-- WORK TO BE COMPLETED --
A stretch of the entries below is to be set down exactly, running from the line with "Task: Click the 艺术效果 folder icon" through the line with "Open the DAS & simDAS link folder", both included, and no other line.
####
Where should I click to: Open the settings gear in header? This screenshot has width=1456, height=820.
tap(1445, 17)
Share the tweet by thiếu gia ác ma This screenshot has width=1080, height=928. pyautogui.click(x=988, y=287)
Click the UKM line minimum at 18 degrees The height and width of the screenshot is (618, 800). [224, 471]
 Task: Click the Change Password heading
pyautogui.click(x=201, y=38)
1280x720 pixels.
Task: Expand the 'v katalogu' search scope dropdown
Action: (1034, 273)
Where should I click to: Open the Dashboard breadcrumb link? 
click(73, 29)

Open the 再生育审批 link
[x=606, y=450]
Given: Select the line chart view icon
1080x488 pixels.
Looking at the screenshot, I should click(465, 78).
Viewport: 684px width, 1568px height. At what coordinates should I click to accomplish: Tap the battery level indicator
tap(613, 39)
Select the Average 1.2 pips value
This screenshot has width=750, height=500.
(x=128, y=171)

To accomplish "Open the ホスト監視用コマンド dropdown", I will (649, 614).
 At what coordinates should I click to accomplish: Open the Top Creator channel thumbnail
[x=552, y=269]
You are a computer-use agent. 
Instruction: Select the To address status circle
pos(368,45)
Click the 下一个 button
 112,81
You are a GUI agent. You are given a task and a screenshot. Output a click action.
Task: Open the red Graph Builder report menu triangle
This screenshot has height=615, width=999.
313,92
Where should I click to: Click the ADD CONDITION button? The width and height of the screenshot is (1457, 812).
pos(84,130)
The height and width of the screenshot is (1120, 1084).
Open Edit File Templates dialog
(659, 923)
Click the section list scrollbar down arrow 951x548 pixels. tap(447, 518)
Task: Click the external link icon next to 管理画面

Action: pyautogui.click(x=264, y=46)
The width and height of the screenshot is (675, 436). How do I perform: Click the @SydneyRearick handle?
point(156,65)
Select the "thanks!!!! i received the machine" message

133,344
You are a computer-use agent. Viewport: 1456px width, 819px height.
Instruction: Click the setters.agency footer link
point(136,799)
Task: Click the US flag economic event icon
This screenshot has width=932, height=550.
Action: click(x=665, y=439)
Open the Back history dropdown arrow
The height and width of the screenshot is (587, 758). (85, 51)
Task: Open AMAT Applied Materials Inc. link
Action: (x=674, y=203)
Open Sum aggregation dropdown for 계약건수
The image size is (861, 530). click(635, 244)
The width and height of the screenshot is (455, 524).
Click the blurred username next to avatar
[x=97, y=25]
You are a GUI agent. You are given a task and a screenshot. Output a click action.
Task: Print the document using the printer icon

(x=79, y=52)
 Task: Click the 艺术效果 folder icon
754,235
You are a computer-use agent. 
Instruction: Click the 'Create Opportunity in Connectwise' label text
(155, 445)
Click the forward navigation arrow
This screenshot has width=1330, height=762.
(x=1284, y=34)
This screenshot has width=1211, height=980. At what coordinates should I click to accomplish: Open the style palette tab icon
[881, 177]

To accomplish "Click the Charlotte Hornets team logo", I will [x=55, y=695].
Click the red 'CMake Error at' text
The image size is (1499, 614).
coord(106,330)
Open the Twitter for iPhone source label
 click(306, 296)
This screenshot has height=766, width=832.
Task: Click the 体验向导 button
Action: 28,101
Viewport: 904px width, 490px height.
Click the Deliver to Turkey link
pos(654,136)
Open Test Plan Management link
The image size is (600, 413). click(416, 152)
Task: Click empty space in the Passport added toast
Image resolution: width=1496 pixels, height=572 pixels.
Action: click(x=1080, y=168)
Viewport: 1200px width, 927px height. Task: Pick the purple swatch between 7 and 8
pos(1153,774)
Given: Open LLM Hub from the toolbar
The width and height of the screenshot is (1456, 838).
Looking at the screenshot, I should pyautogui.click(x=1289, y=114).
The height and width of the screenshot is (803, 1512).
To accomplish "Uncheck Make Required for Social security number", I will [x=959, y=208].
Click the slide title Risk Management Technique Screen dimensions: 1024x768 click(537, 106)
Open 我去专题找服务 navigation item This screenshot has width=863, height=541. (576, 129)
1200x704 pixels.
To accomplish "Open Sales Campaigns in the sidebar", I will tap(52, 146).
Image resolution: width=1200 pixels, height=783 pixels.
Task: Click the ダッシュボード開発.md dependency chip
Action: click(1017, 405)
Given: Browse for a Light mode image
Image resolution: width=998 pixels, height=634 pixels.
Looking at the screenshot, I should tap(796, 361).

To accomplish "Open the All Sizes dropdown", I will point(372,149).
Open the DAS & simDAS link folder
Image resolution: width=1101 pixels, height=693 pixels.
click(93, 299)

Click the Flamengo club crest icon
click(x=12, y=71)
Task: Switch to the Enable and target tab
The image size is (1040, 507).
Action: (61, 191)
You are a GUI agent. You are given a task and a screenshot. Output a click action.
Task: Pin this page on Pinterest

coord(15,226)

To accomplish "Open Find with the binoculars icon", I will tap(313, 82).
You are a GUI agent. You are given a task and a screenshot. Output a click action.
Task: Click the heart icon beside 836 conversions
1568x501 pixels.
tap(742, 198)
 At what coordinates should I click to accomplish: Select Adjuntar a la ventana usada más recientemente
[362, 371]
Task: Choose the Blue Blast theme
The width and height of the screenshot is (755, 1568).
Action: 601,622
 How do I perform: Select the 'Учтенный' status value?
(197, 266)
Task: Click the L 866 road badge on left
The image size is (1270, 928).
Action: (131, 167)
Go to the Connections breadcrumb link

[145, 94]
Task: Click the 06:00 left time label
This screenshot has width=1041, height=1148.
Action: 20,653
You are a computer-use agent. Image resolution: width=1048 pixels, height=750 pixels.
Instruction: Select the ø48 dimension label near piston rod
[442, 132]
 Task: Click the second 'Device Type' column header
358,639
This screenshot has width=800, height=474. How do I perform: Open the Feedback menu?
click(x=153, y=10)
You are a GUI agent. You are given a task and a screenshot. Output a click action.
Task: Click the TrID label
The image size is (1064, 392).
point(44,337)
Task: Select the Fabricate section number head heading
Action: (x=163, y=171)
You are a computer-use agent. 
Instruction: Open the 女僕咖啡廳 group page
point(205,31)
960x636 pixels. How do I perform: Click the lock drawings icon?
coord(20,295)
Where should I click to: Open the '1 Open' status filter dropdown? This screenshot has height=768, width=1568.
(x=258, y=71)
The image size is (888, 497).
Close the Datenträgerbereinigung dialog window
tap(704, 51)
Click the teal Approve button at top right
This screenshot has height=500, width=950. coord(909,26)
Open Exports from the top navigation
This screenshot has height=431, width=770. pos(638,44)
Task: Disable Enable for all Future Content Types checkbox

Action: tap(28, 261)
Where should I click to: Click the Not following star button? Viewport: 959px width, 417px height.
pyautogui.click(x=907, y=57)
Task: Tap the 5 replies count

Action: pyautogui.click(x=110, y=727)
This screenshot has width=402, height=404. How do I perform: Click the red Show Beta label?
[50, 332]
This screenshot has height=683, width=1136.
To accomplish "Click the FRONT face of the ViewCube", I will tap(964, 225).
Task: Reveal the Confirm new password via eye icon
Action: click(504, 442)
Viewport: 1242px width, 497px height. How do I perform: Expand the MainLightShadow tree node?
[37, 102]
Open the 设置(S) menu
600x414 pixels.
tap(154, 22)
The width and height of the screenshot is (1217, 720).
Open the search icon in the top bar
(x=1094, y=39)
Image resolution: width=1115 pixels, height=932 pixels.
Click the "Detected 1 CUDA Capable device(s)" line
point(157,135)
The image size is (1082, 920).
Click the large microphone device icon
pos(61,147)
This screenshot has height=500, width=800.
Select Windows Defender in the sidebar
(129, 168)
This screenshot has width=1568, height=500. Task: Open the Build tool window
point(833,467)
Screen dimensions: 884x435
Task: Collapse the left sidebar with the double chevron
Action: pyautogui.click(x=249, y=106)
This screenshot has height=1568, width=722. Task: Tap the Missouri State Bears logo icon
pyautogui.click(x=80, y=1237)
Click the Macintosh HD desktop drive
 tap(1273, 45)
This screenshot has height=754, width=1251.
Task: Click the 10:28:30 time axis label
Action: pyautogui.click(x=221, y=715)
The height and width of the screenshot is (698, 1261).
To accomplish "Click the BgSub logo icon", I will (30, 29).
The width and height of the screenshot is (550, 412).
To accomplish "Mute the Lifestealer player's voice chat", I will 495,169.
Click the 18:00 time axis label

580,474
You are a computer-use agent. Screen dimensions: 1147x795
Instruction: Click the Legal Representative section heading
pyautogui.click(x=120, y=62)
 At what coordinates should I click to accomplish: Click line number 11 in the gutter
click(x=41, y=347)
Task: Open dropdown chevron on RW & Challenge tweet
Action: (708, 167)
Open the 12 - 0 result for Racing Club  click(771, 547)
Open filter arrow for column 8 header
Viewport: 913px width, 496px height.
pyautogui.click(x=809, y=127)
####
-- RESULT OF THE EXERCISE --
 Task: Click the 艺术效果 folder icon
754,235
You are a computer-use agent. 
Instruction: Click the 'Create Opportunity in Connectwise' label text
(155, 445)
Click the forward navigation arrow
This screenshot has width=1330, height=762.
(x=1284, y=34)
This screenshot has width=1211, height=980. At what coordinates should I click to accomplish: Open the style palette tab icon
[881, 177]

To accomplish "Click the Charlotte Hornets team logo", I will [x=55, y=695].
Click the red 'CMake Error at' text
The image size is (1499, 614).
coord(106,330)
Open the Twitter for iPhone source label
 click(306, 296)
This screenshot has height=766, width=832.
Task: Click the 体验向导 button
Action: 28,101
Viewport: 904px width, 490px height.
Click the Deliver to Turkey link
pos(654,136)
Open Test Plan Management link
The image size is (600, 413). click(416, 152)
Task: Click empty space in the Passport added toast
Image resolution: width=1496 pixels, height=572 pixels.
Action: click(x=1080, y=168)
Viewport: 1200px width, 927px height. Task: Pick the purple swatch between 7 and 8
pos(1153,774)
Given: Open LLM Hub from the toolbar
The width and height of the screenshot is (1456, 838).
Looking at the screenshot, I should pyautogui.click(x=1289, y=114).
The height and width of the screenshot is (803, 1512).
To accomplish "Uncheck Make Required for Social security number", I will [x=959, y=208].
Click the slide title Risk Management Technique Screen dimensions: 1024x768 click(537, 106)
Open 我去专题找服务 navigation item This screenshot has width=863, height=541. (576, 129)
1200x704 pixels.
To accomplish "Open Sales Campaigns in the sidebar", I will tap(52, 146).
Image resolution: width=1200 pixels, height=783 pixels.
Task: Click the ダッシュボード開発.md dependency chip
Action: click(1017, 405)
Given: Browse for a Light mode image
Image resolution: width=998 pixels, height=634 pixels.
Looking at the screenshot, I should tap(796, 361).

To accomplish "Open the All Sizes dropdown", I will point(372,149).
Open the DAS & simDAS link folder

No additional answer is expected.